* [Job]
Rewrite the material with each instance of "screenshot" replaced by "screen capture", keeping everything else unchanged, and omit the pictures from your answer.

Data listing
────────
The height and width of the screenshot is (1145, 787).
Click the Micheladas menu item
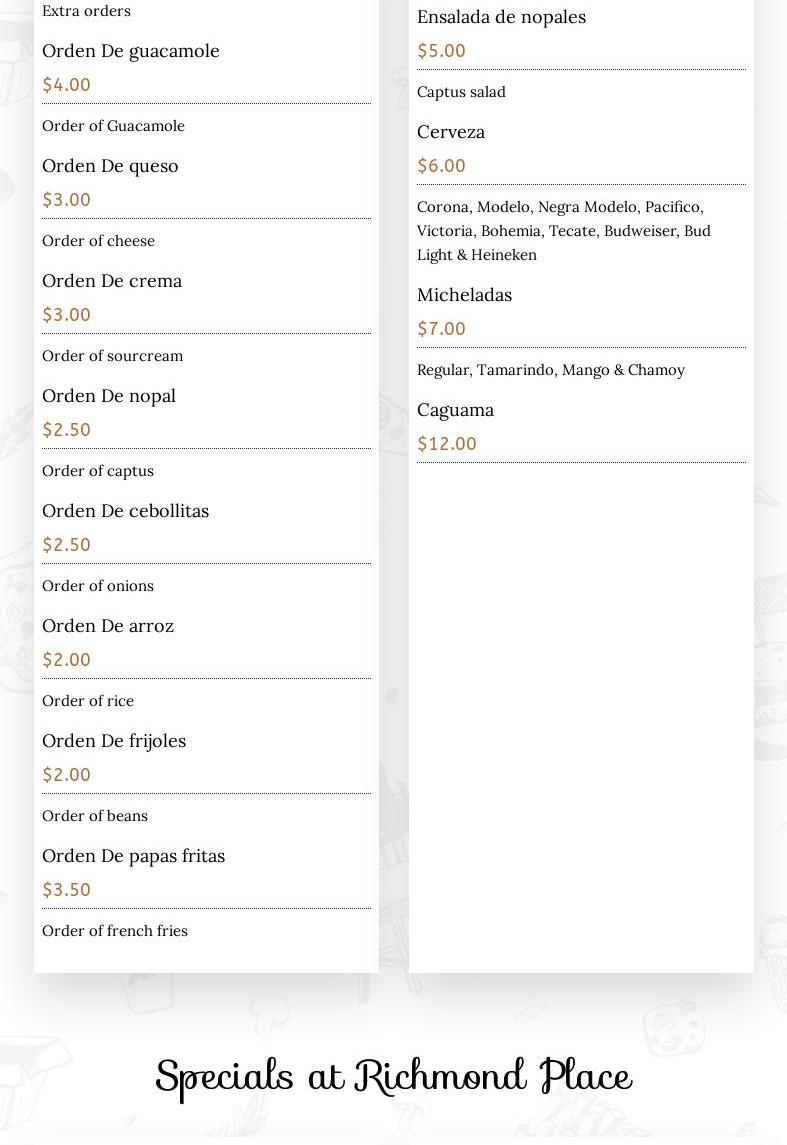(464, 295)
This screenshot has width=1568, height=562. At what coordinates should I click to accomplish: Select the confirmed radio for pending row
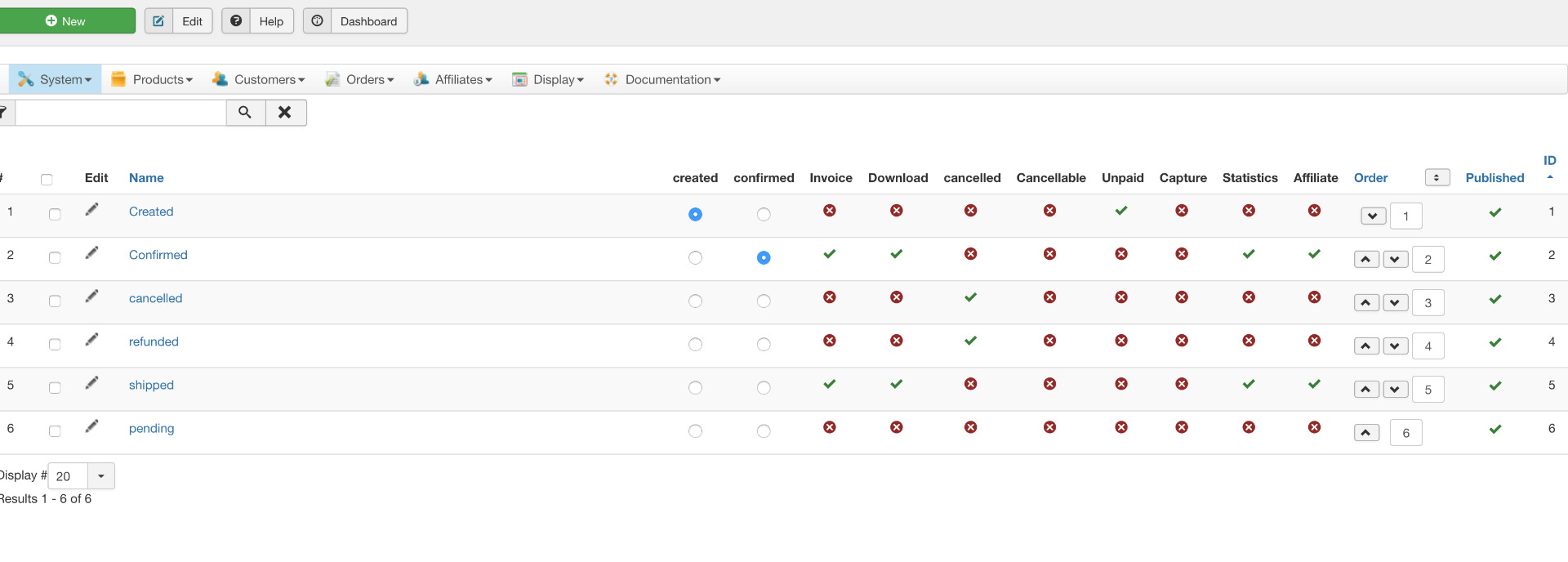coord(764,431)
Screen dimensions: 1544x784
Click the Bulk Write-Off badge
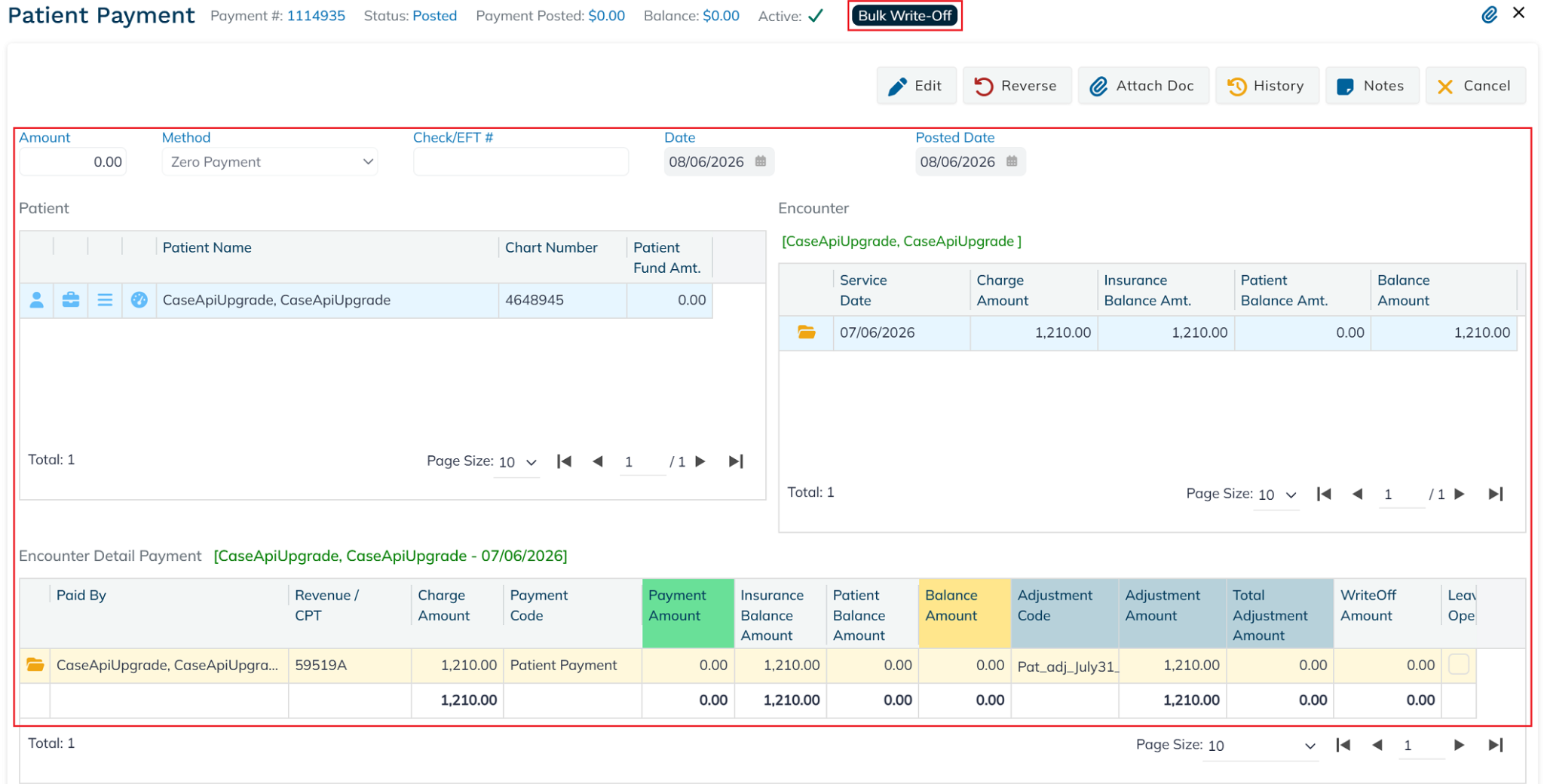coord(905,16)
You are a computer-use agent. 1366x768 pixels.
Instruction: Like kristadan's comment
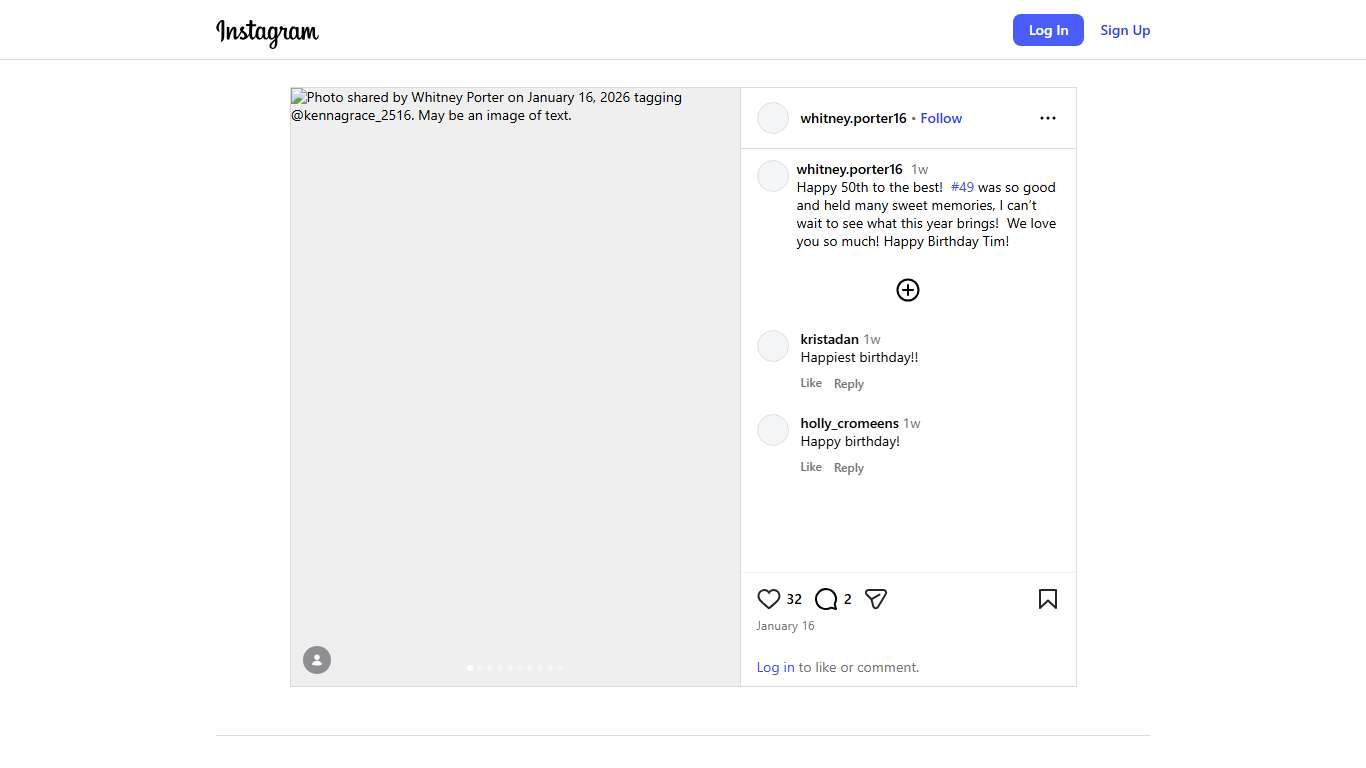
────────
* [Final result]
The height and width of the screen capture is (1145, 787).
Click the Micheladas menu item
(464, 295)
This screen capture has width=1568, height=562. At what coordinates should I click to accomplish: Select the confirmed radio for pending row
coord(764,431)
Screen dimensions: 1544x784
Click the Bulk Write-Off badge
coord(905,16)
You are a computer-use agent. 1366x768 pixels.
Instruction: Like kristadan's comment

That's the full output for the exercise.